** About this task **
Give back exactly the line containing "You are a computer-use" and all that follow it in the data below, with the pictures left out.

Saved entries
============

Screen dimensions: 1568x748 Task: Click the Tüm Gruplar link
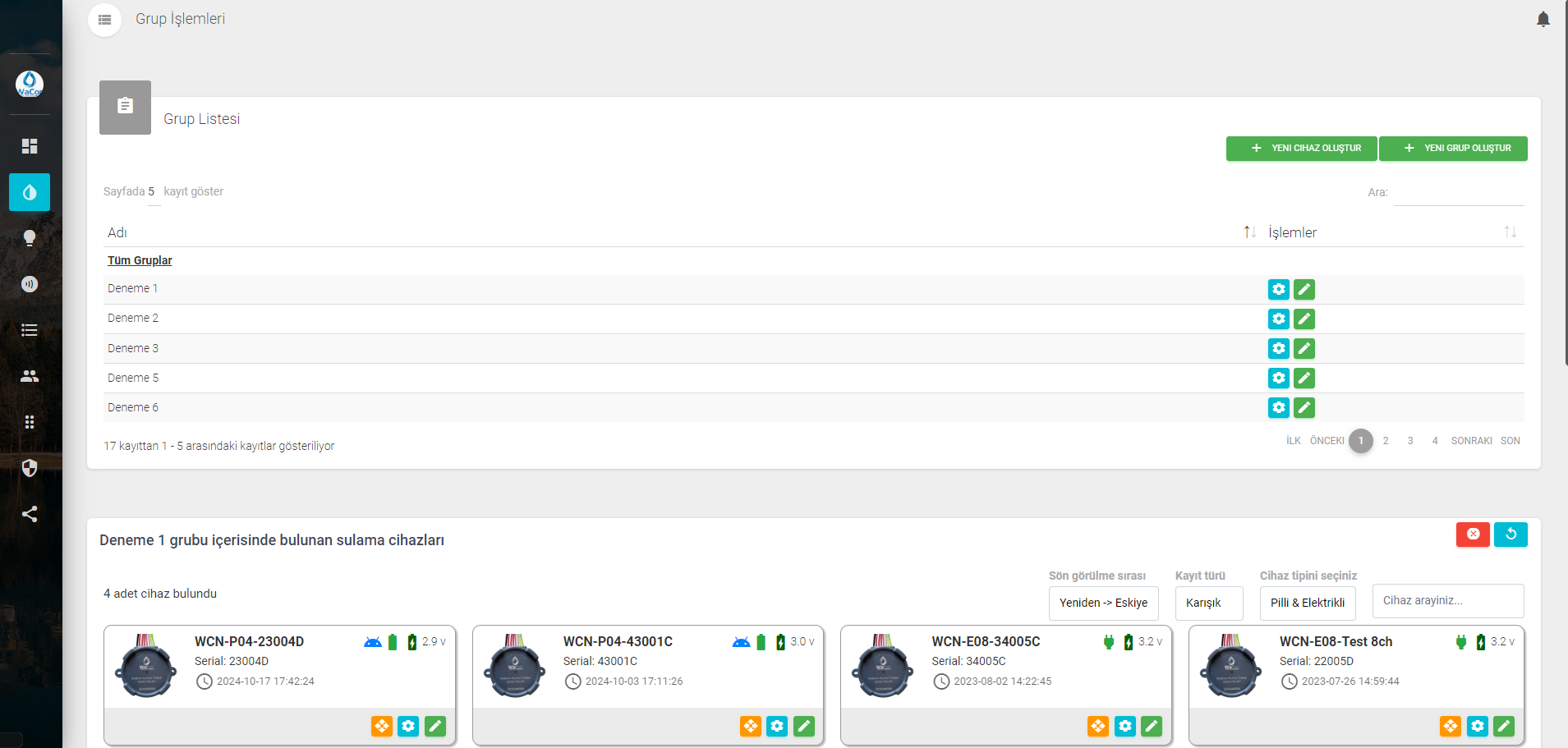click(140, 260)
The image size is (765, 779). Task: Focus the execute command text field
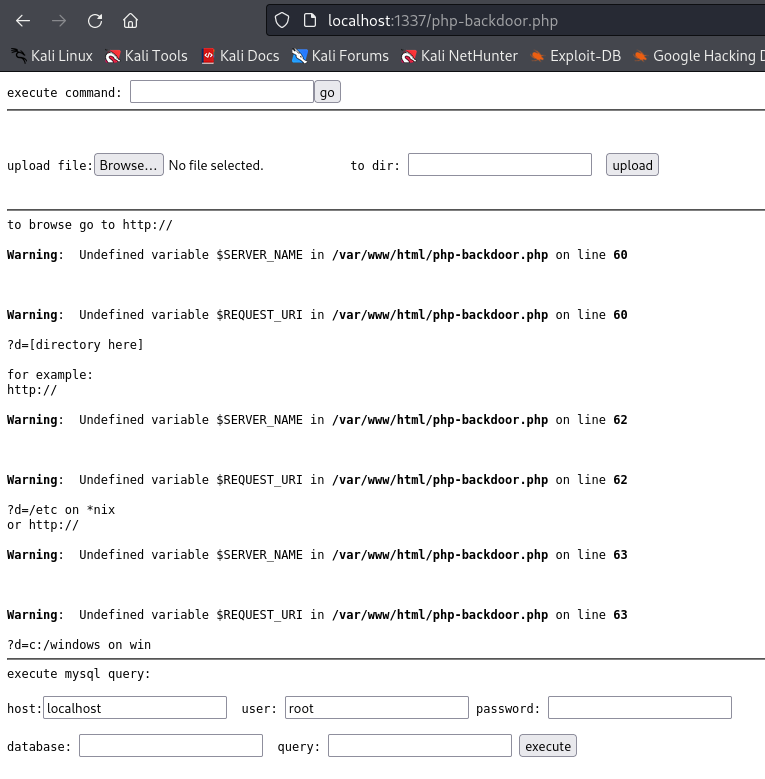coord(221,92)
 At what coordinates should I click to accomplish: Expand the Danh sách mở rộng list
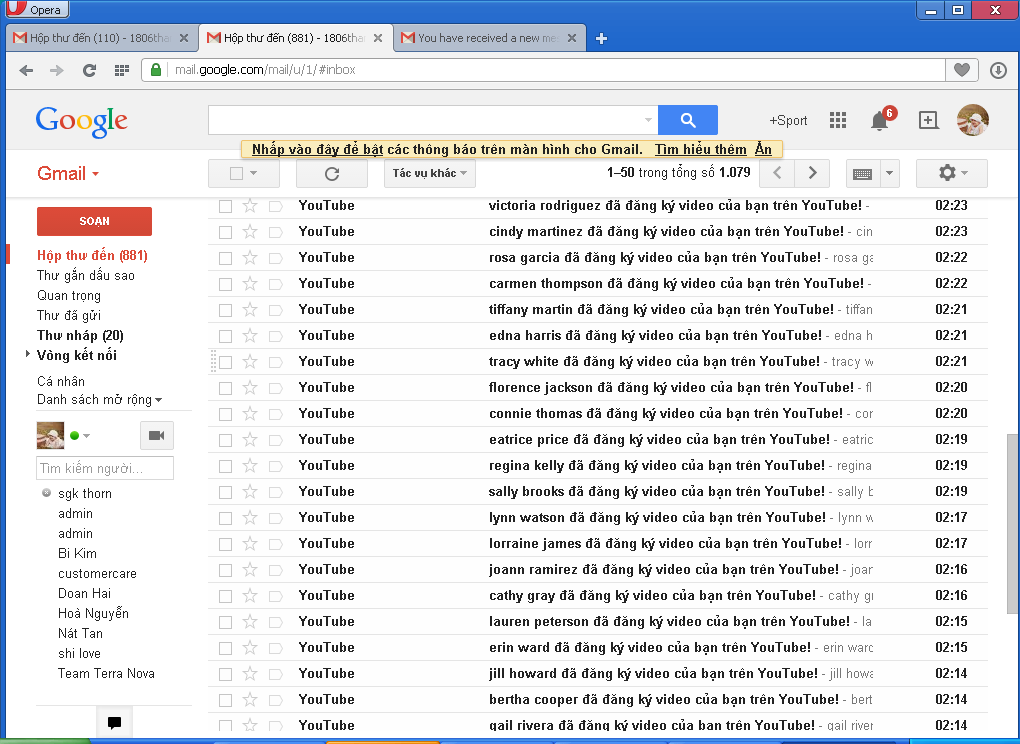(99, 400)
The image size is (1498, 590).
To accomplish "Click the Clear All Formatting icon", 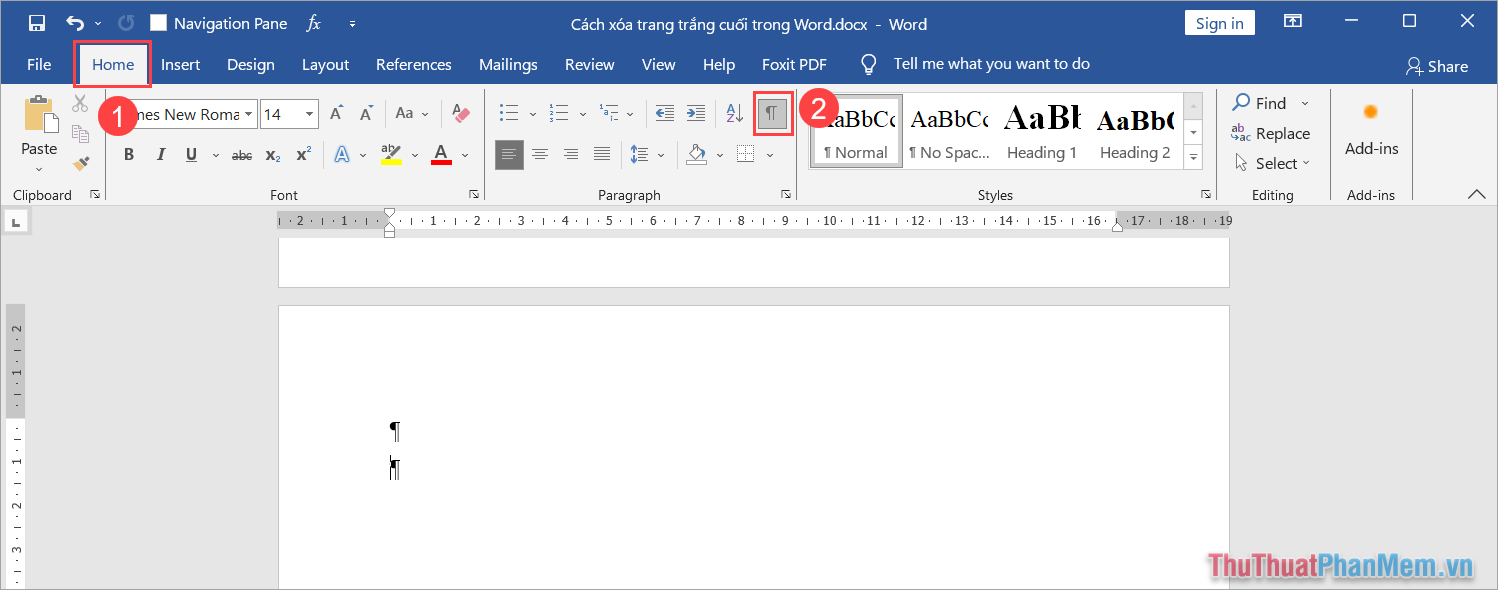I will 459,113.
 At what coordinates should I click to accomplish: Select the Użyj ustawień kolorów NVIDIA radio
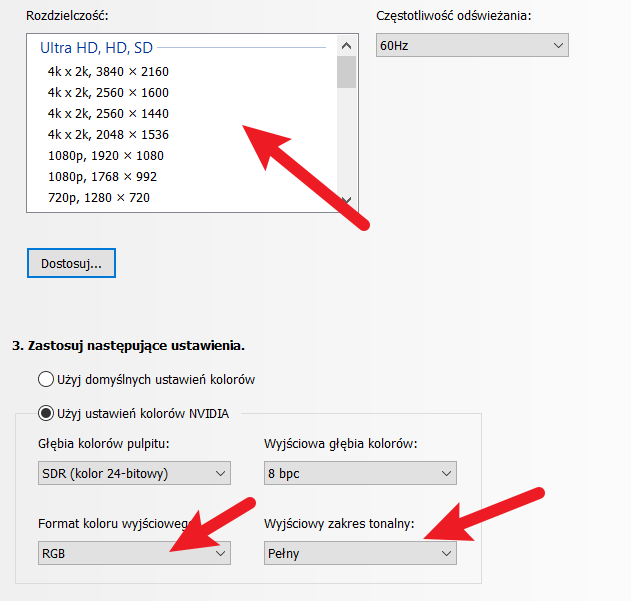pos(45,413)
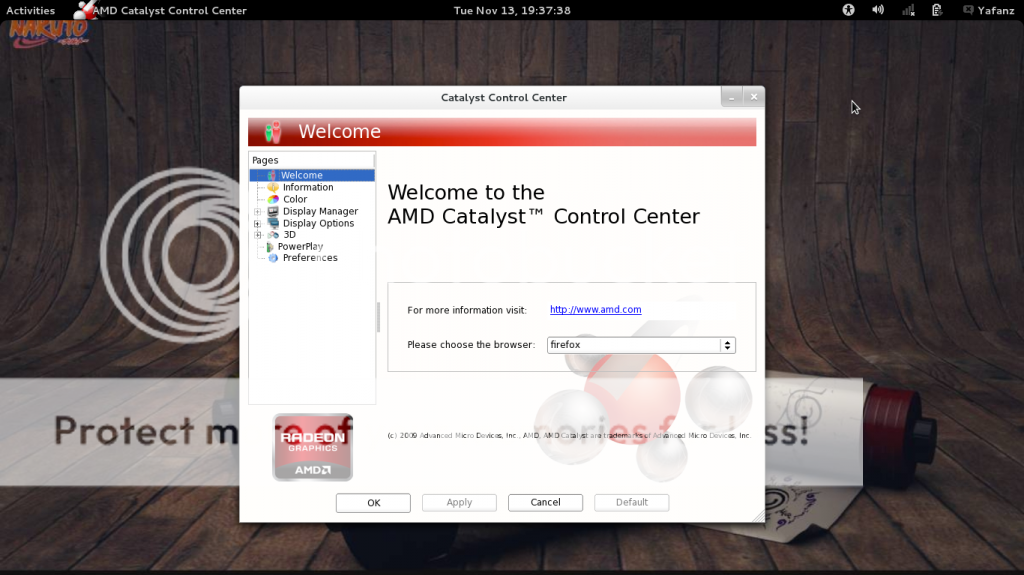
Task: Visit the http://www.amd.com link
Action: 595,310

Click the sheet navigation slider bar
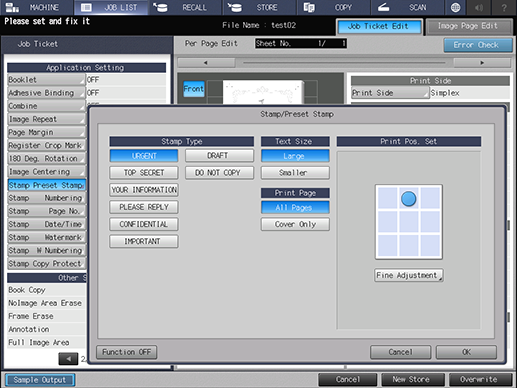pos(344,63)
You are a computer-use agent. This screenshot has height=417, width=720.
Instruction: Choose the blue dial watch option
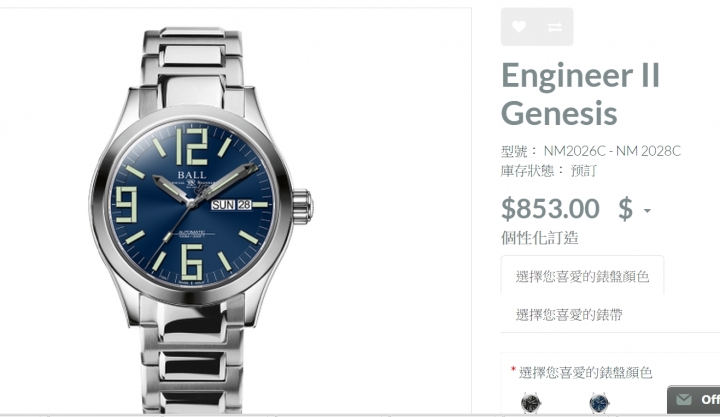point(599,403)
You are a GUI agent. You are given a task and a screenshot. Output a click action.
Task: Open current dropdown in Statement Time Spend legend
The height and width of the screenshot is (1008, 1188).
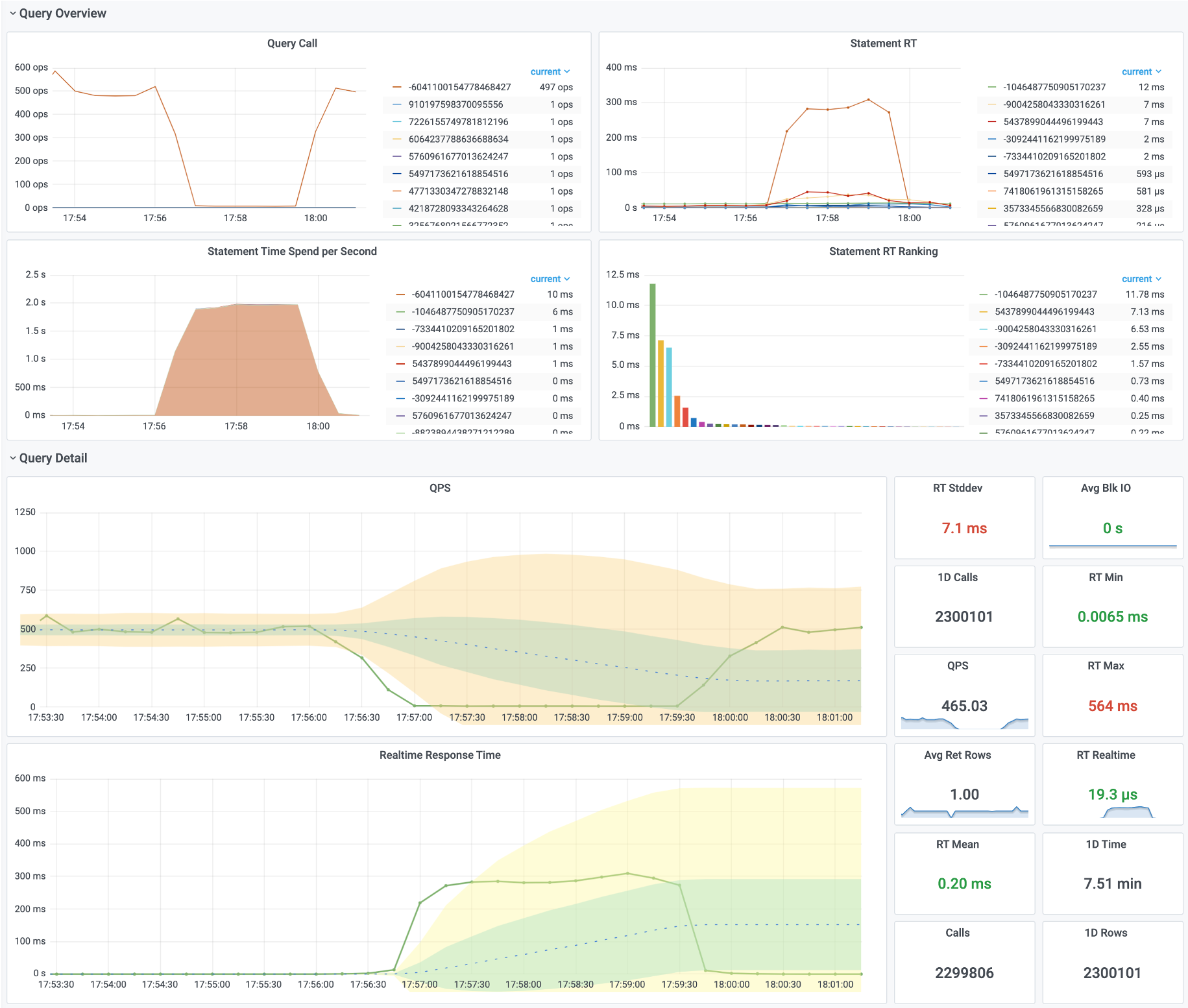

============

** Written answer **
You are a computer-use agent. This screenshot has height=417, width=720.
Instruction: Choose the blue dial watch option
point(599,403)
You are a GUI agent. You are given a task and a screenshot. Output a click action.
Task: Open current dropdown in Statement Time Spend legend
The height and width of the screenshot is (1008, 1188).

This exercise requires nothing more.